Alphastatin-Loaded Chitosan Nanoparticle Preparation and Its Antiangiogenic Effect on Lung Carcinoma

Alphastatin is a 24-amino acid peptide and can suppress tumor angiogenesis by inhibiting both the migration and tubule formation of vascular endothelial cells. However, the anticancer effect of Alphastatin is limited due to the short half-life and degradation in the body. In this study, Alphastatin-loaded chitosan nanoparticles (AsCs NPs) were prepared with an initial concentration of 2mg/ml for chitosan and 1mg/ml for Alphastatin. AsCs NPs presented the encapsulation efficiency of 32.4%, the mean particle size of 387.4nm, the polydispersity index of 0.223, and the zeta potential of +28.1mV. AsCs NPs have a sustained release for 6 days and were stable in serum for at least 24 hours. And the NPs could preserve the integrity of encapsulated Alphastatin and released Alphastatin for 24 hours. In a subcutaneous LA975 lung carcinoma xenograft T739 mouse model, AsCs NPs significantly inhibited the tumor growth, tumor volume, and microvessel density (MVD), and the antitumor effect was even stronger than that of Alphastatin.
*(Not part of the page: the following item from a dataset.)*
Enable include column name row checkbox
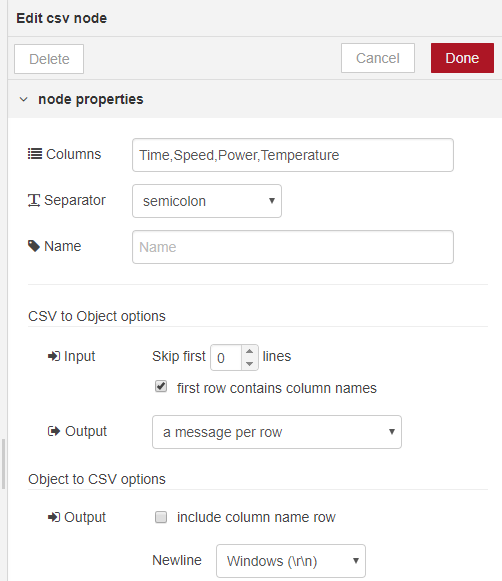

In addition, the VEGF-induced tube formation of HUVEC could be inhibited by AsCs NPs in vitro and the serum containing AsCs NPs, and the protein level of SphK1 in HUVEC was also decreased by AsCs NPs, suggesting an inhibitory effect of AsCs NPs on the SphK1-S1P signaling pathway. Furthermore, hemolysis assay showed a safety on blood compatibility of AsCs NPs. Our study indicated that AsCs NPs inhibited the SphK1-S1P signaling pathway and enhanced the antiangiogenic effect of Alphastatin both in vitro and in vivo.